Another problem is terminology. Water and fire are two of the five elements, but they are also used in etiology as pathogenic factors, and in diagnosis as names of syndromes. Particularly, the word “fire” is very misleading. Even in physiological conditions, fire, i.e., heat energy necessary for all life activities, particularly for the function of Spleen in digestion, absorption and assimilation, is produced by the Kidneys. It is called “vital fire,” an equivalent to “Kidney yang.” Although fire (Heart) promotes earth (Spleen) through blood circulation, but by saying “fire promotes earth,” we usually mean that the vital fire warms up the digestive function of the Spleen. In chronic diarrhea accompanied by edema and intolerance of cold, the diagnosis is “fire fails to promote earth,” and the treatment is “reinforce fire to promote earth.” In these statements the word “fire” refers to vital fire, i.e., Kidney yang. In some other instances, however, fire still denotes the Heart. “Coordination of water and fire” explains the physiological interrelationship between the Kidneys and the Heart. If Kidney yin (water) is insufficient to check the activity of the Heart (fire), there may occur “incoordination of water and fire,” marked by restlessness and insomnia.
The confusion in terminology originated in the convoluted course of development of Chinese medicine. The theory of the five elements was formed thousands of years ago, and its application to medicine was first recorded in The Medical Classic of the Yellow Emperor, a product of the Warring States Period. The theory of vital fire was proposed by leading physicians in the 16th century. Since then, the Kidneys have been taken as the “organ of water and fire,” in which “water” refers to its yin aspect, and “fire” to its yang aspect. This doctrine concerns yin, yang, water and fire within one internal organ; though related to the five elements theory, it cannot be placed on a par with the latter.

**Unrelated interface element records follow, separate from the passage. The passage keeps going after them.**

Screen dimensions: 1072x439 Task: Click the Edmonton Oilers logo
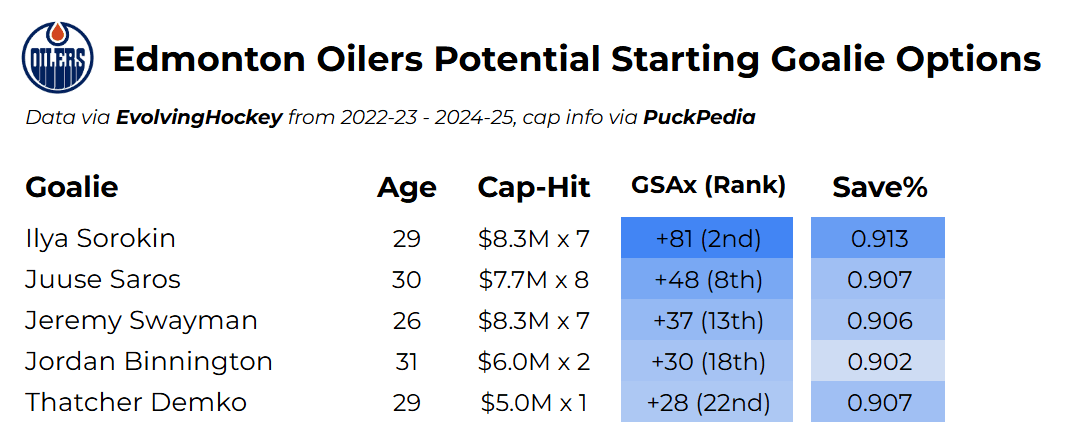tap(58, 58)
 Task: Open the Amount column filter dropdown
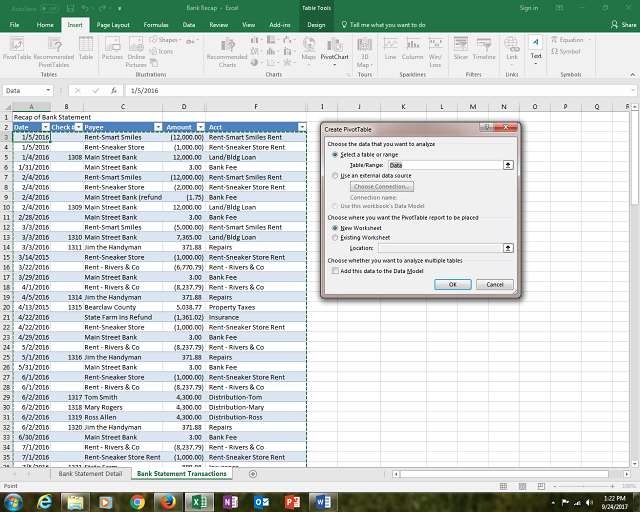coord(200,127)
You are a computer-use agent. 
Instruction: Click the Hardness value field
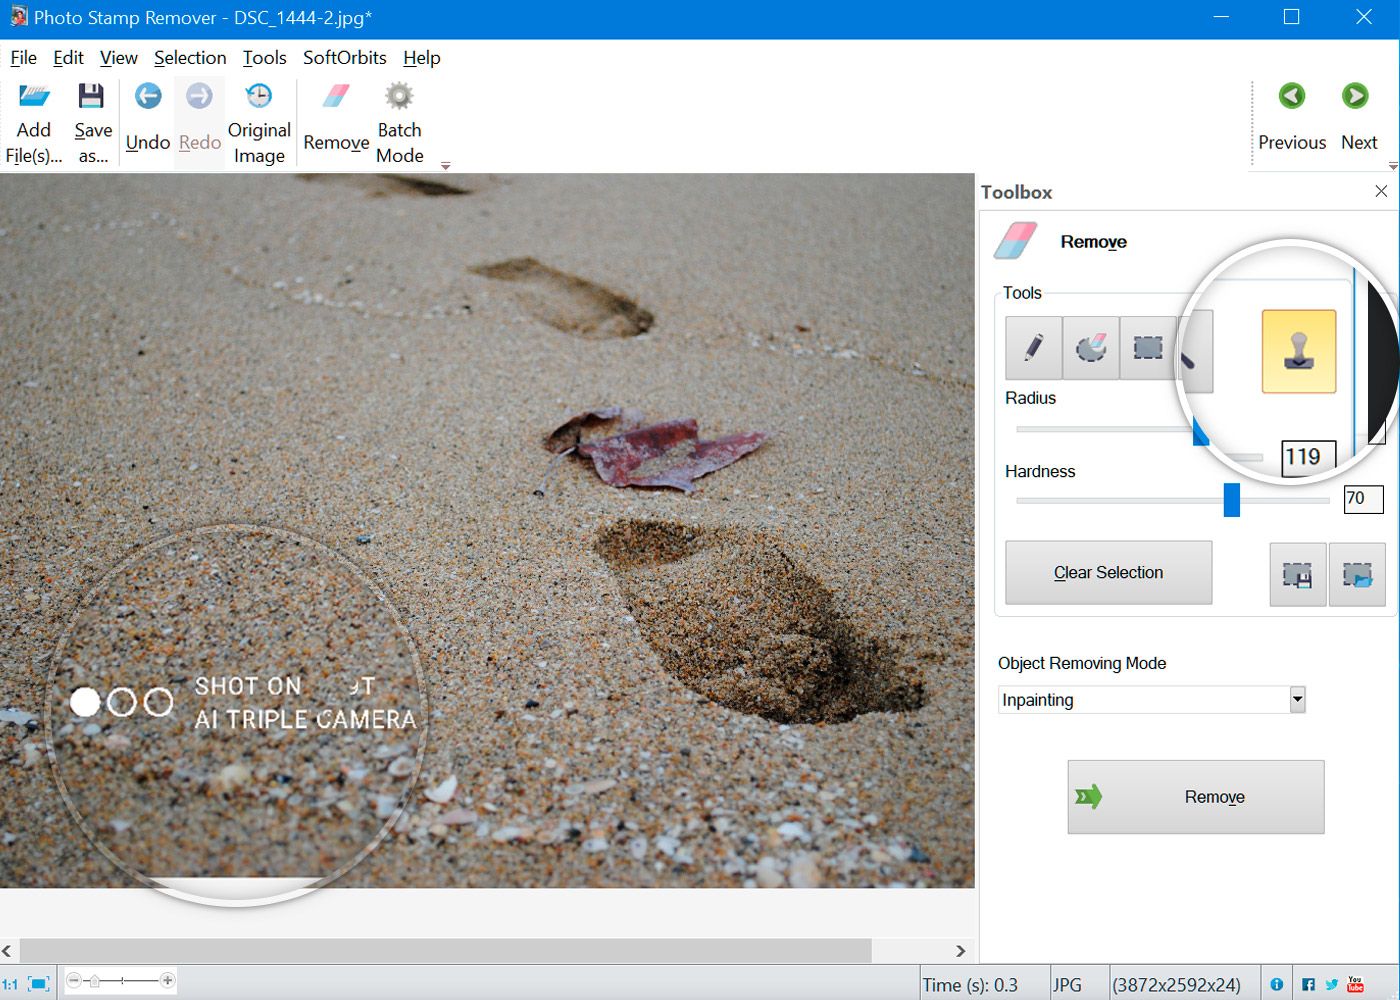point(1362,498)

Therefore, there have been controversies concerning the validity of the five elements theory. The main objection is to the classification into five categories. For example, the ordinary divisions of the year according to the weather in the temperate zone are the four seasons (spring, summer, autumn and winter) and in the tropical zone only two seasons (dry and rainy). The reason for adding late summer in order to make up the number of seasons to five is far-fetched. However, the quintessence of this theory is not that the number of five should be held sacrosanct, but that the mutual regulatory relationship between different types of matter should be recognized. The inter-promoting (producing) and inter-acting (checking) relationships among different systems or organs, to a great extent, are comparable with the theory of feedback control in Western medicine, but their application to the explanation of physiological phenomena and pathological changes has a much broader spectrum than the feedback mechanism. They can be taken as the basic rules of self-regulation of the human body at various levels. In fact, in modern physiology the significance of feedback control is no longer limited to research into neuro-humoral regulation, it has also been applied to research into immunology, molecular biology, genetic information and gene regulation. In a word, the five elements theory can be regarded as a general rule of correlation and coordination among the various parts of the human body and their functions, though the detailed description may not be precise.